As She Said is released, the 10 best movies about journalists ranked, from Spielbergs The Post to
So hold the front page: here’s our ranking of the 10 best films about reporters ever made.

10. The Post (2017)
“I just thought this was the right time to talk about freedom of the press, to talk about the right of free speech, [and] celebrate the hard work of journalism and news reporting,” said director Steven Spielberg when he made The Post – a perfect film for a double bill with All the President’s Men.The story lays the groundwork for the Watergate scandal, in which the administration of US president Richard Nixon attempted to cover up its break-in at the Democratic National Committee headquarters in Washington as part of a political spying and sabotage campaign.
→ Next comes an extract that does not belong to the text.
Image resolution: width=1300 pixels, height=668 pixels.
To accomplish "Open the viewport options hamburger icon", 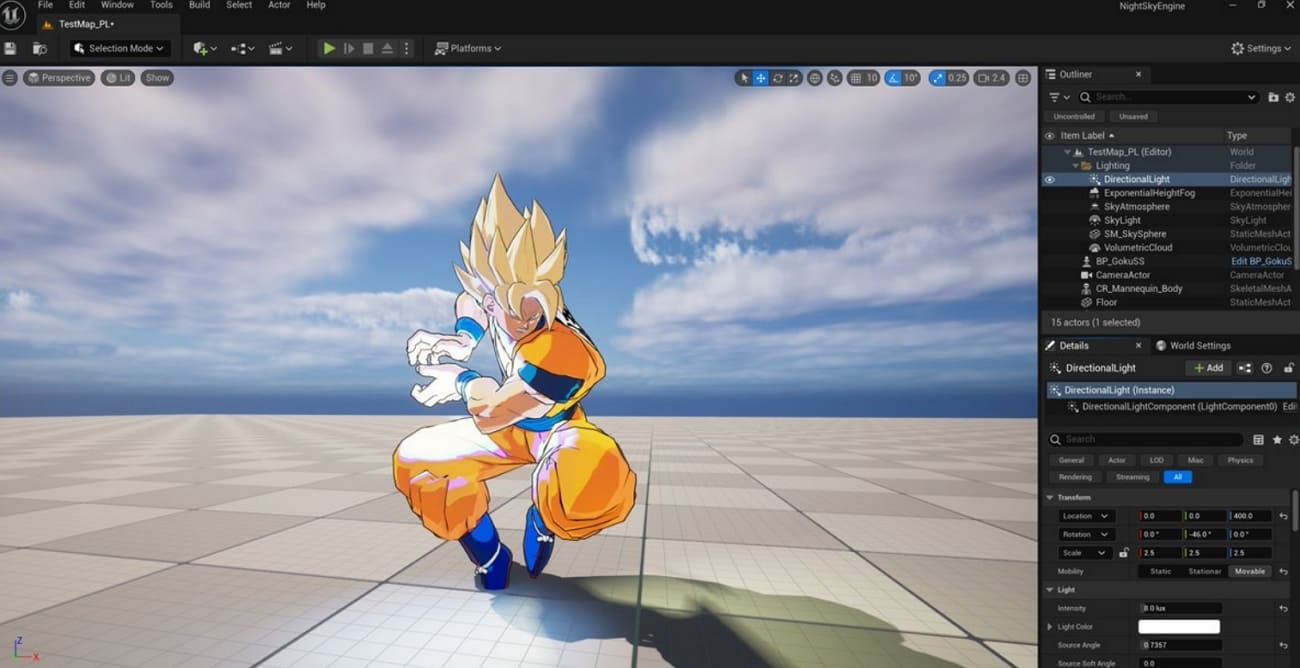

The film is less about dogged detective work and more about fighting for the right to publish – in this case, the potentially damaging Pentagon Papers, classified documents concerning America’s deception over its involvement in Vietnam. The need to scoop your rivals has never felt so urgent.
9. Salvador (1986)
It’s not always the written word that compels. Salvador – still one of Oliver Stone’s best movies – tells of photojournalist Richard Boyle and his coverage of the civil war in El Salvador.
James Woods has never been better than he is here as Boyle, a man devoted to his work but hampered by substance abuse problems.
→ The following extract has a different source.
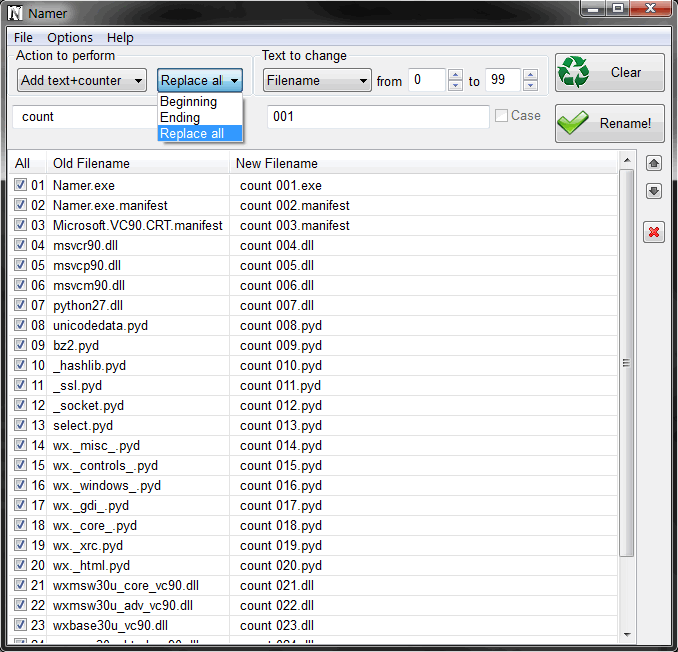Click the move down arrow icon

tap(654, 191)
Stone, who co-wrote the script with Boyle, revels in the sleaziness of his protagonist, but also emphasises his principles – as he discovers just how the US government is supporting El Salvador’s right-wing military dictatorship.
8. Broadcast News (1987)
The world of TV news was beautifully realised by James L. Brooks in this appealing romcom that took audiences behind the scenes of the Washington bureau of a national news network.
Albert Brooks, Holly Hunter and William Hurt take the leads, with the latter excelling as the charming, good-looking, but vapid anchorman who has come to represent everything Brooks’ character hates about the media.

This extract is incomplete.